Sometimes, an article will actually indicate that it is a case comment. These articles may, or may not, have a title.  If the article indicates that it is a case comment, follow these citations rule:

General format:

Author, “Title if Applicable”, Case Comment on Case Name, (year) volume:issue | Abbreviation of Journal | first page of the article | pinpoint if applicable.

Note:  Do not include the case name if it is part of the article title.  Also do not include the term "Case Comment" if it is part of the article title.


  • Lionel Smith, “Public Justice and Private Justice: Restitution After Kingstreet”, Case Comment on Kingstreet Investments Ltd v New Brunswick (Department of Finance), (2008) 46 Can Bus LJ 11.
  • Freda M Steel & Marta J Smith, “A Comment on the Application by LEAF for Intervenor Status in Klachefsky v Brown”, Case Comment, (1989) 4 Can Fam LQ 57.
  • Emily Luther, "Case Comment on Cussan v Quan", (2009) 72:2 Sask L Rev 295 at para 21.


Dictionaries are not normally cited, but are used as one begins research to learn the meaning of words and phrases, and to develop a research vocabulary. After the bibliographic information, introduce the word or phrase with sub verbo, which means "under the word." See the following examples.

Commonly Used Dictionaries:

Black’s Law Dictionary, 5th ed, sub verbo “restitution."
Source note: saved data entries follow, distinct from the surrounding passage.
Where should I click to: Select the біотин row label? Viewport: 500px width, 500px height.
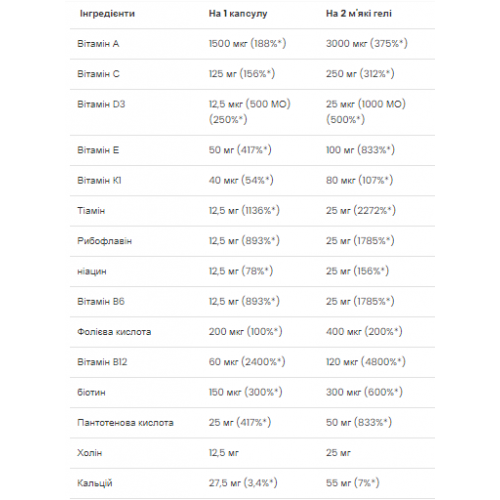91,392
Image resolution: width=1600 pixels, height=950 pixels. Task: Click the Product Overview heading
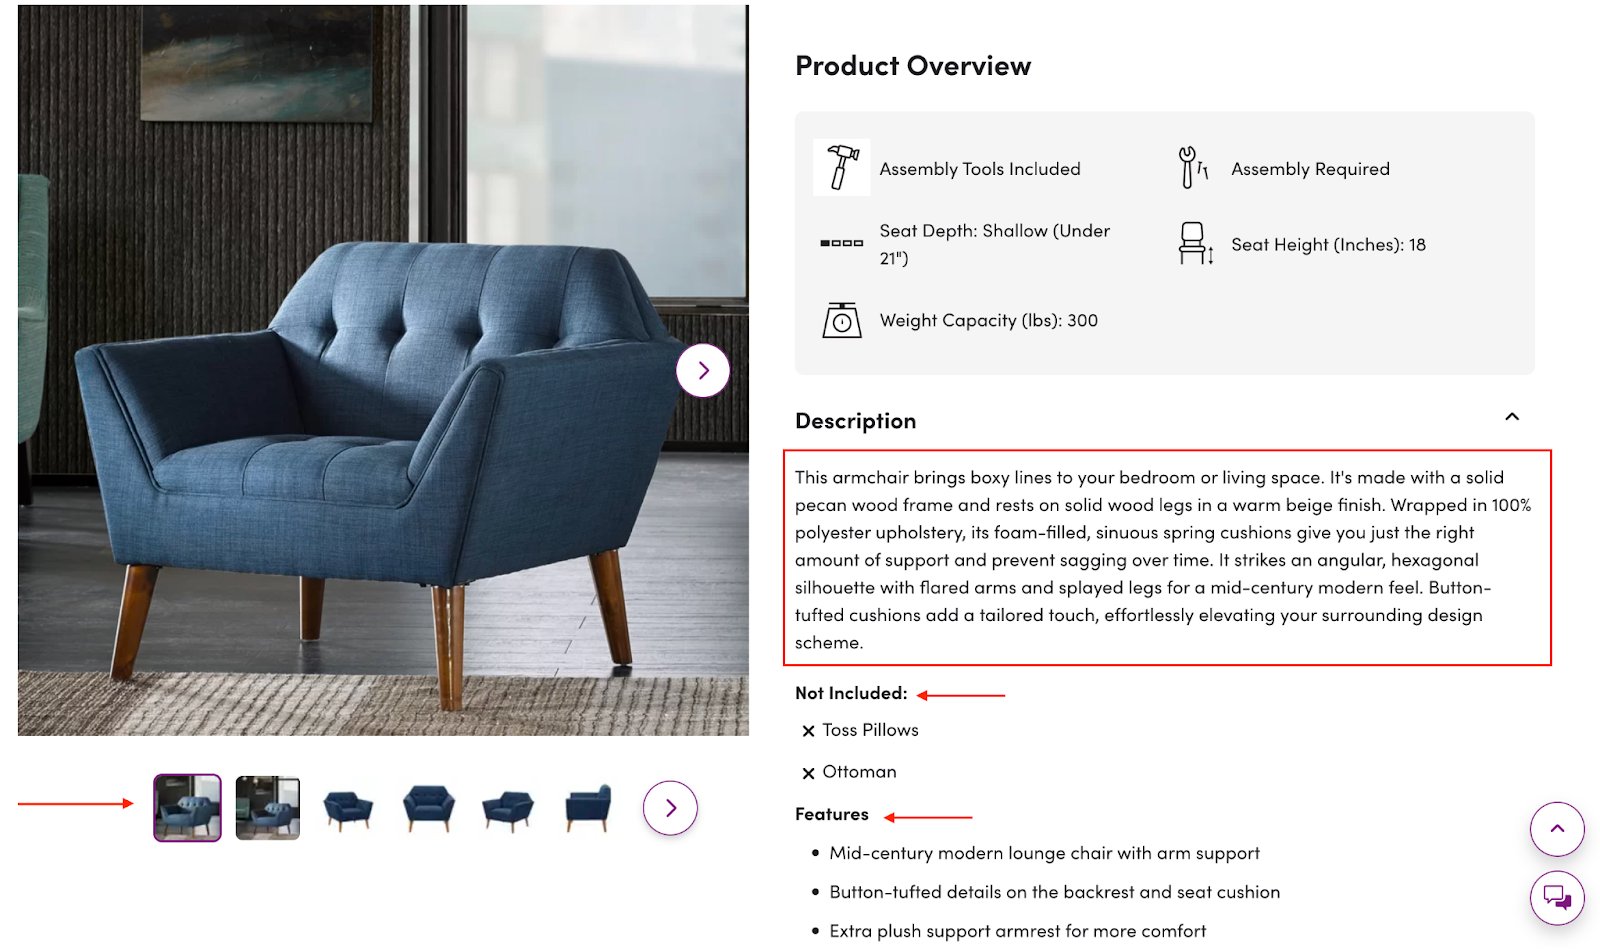click(912, 66)
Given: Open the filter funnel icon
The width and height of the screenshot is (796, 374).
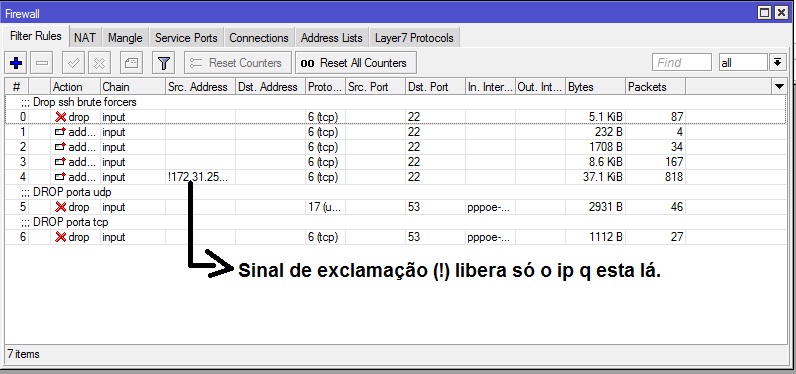Looking at the screenshot, I should 163,63.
Canadian Online Legal Dictionary, sub verbo "Curative provisor," accessed July 11, 2014 <>.

The Dictionary of Canadian Law, 4th ed, sub verbo “estoppel."

The Oxford English Dictionary, 2nd ed, sub verbo “domicile."


Specialized Dictionaries:

Walter Goode, Dictionary of Trade Policy Terms, 4th ed (Cambridge: Cambridge University Press, 2003) sub verbo “re-exports."


Legal encyclopedias are not normally cited, but are used as one begins research to learn about a legal issue and find references to primary sources of law. Examples for the print and electronic versions of the two Canadian encyclopedias follow.

Canadian Encyclopedic Digest (CED):

The CED is currently in its 4th edition (shorten to 4th).  The loose-leaf set of the CED is published in two versions - Ontario (Ont) and Western (West). There is an alphabetical arrangement of subjects (known as "titles"). The online version, available via WestlawNext Canada, sometimes refers to the Ontario or Western versions; include this information in your citation if it is provided.


Print:  CED (West 4th), vol 49, title 139 at para 460.  This citation refers to paragraph 460 under the subject Restitution (title 139), which is found in volume 49 of the set. 

Online:  CED 4th, Remedies 6.3.f at para 460. 


Halsbury’s Laws of Canada:

Halsbury's is currently in its 1st edition but reissues volumes periodically. It is important to include this information in your citation because it is similar to an edition statement. Halsbury's uses an alphabetical arrangement with no volume numbers. Note that in the print version and online version, available via Lexis Advance Quicklaw, a shortened designation for subjects is used. For example, HLP stands for Halsbury's Legal Profession. 


Print or Online:  Halsbury’s Laws of Canada, Legal Profession (2013 reissue) at para 228. 

In this example, it is not necessary to include the designation HLP-228 because all of infomation is provided in the citation, and it is too cryptic for anyone unfamiliar with Halsbury's.